One reason may be that leadership is considered king in our country and management is viewed as its boring cousin. I once had a senior campus leader tell me that he saw himself as a leader, not as a manager or an administrator. The clear implication was that leadership is more important and somehow more deserving of our best efforts. That perspective is reflected everywhere in our country’s culture. It is important to recognize that leadership as traditionally conceived—creating a vision—is not nearly enough to get things done.
Someone has to implement even the most inspiring vision, and that requires talented and creative administrators. Leaders must understand the importance of administration and know how to support, supervise, and evaluate administrators.

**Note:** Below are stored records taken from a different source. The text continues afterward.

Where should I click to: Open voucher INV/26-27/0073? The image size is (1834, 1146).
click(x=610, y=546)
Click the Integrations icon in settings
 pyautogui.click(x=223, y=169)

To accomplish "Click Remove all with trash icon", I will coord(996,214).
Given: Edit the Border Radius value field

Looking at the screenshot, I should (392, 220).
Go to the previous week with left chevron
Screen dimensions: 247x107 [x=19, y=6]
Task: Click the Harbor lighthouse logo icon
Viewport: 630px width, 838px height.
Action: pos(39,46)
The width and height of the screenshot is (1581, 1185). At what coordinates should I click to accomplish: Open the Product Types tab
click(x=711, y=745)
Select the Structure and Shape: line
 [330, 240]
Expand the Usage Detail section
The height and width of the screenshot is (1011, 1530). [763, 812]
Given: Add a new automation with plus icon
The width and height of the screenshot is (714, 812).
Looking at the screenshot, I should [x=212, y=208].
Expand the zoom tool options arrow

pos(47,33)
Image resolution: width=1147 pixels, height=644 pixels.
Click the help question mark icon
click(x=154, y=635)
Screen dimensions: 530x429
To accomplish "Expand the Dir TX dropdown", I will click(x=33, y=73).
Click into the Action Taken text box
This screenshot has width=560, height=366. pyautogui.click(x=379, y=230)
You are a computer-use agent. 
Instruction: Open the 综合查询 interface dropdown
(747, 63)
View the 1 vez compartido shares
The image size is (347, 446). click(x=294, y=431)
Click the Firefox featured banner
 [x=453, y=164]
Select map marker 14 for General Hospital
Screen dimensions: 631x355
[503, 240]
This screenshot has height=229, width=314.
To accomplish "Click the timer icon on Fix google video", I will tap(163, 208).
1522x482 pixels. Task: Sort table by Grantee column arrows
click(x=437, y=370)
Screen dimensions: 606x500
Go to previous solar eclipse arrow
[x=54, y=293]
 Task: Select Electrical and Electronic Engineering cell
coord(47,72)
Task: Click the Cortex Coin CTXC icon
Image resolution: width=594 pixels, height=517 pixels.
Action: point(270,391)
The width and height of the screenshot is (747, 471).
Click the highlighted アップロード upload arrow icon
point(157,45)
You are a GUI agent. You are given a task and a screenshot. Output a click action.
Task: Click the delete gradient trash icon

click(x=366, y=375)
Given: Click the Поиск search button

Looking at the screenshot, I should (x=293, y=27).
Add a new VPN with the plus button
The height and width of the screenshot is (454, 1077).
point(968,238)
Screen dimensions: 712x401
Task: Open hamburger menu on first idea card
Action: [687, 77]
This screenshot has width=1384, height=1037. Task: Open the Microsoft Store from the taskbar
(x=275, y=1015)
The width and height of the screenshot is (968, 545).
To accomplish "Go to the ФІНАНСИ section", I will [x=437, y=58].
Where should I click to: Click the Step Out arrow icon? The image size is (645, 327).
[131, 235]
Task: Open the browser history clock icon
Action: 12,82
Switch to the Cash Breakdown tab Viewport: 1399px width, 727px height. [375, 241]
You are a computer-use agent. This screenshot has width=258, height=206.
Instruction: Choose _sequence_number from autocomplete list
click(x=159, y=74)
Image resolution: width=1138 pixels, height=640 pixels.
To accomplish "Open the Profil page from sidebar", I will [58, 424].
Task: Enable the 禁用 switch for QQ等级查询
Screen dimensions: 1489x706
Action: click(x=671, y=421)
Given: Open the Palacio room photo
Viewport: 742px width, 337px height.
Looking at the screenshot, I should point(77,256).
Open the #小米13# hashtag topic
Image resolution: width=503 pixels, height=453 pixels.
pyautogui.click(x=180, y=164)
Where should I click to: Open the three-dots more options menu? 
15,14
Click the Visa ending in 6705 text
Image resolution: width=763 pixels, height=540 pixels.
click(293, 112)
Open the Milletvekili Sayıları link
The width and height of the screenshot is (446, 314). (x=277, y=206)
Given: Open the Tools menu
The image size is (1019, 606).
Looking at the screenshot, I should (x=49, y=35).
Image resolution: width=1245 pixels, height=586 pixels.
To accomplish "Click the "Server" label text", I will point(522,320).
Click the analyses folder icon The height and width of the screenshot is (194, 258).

In the School’s teaching about strategic public leadership, we highlight the importance of developing action plans, allocating resources, managing performance, and evaluating results. In other words, we take a holistic view of leadership that includes much more than creating a vision. It is a false dichotomy to separate leadership from management, a lesson that President Obama may be learning the hard way.
President Obama may feel like John McKay felt years ago as the football coach of the hapless NFL expansion Tampa Bay Buccaneers. After his team had lost yet another game, a reporter in a post-game press conference asked McKay what he thought about his team’s execution. His answer: “I’m all in favor of it.” President Obama may feel the same way about the team responsible for implementing the Affordable Care Act. In his case, however, it is hard to avoid concluding that he bears a large responsibility for not paying enough attention to the administration of the new law.
In thinking about the School, we are fortunate to have staff members in all of our divisions who understand the fundamental importance of effective administration. Their efforts in managing our work requires great skill and creativity, and they do it very well. Our ideas for continuously improving how we serve North Carolina officials cannot implement themselves. Vision is not enough. Luckily, we have a talented professional staff that is dedicated to first-rate administration in advancing our mission.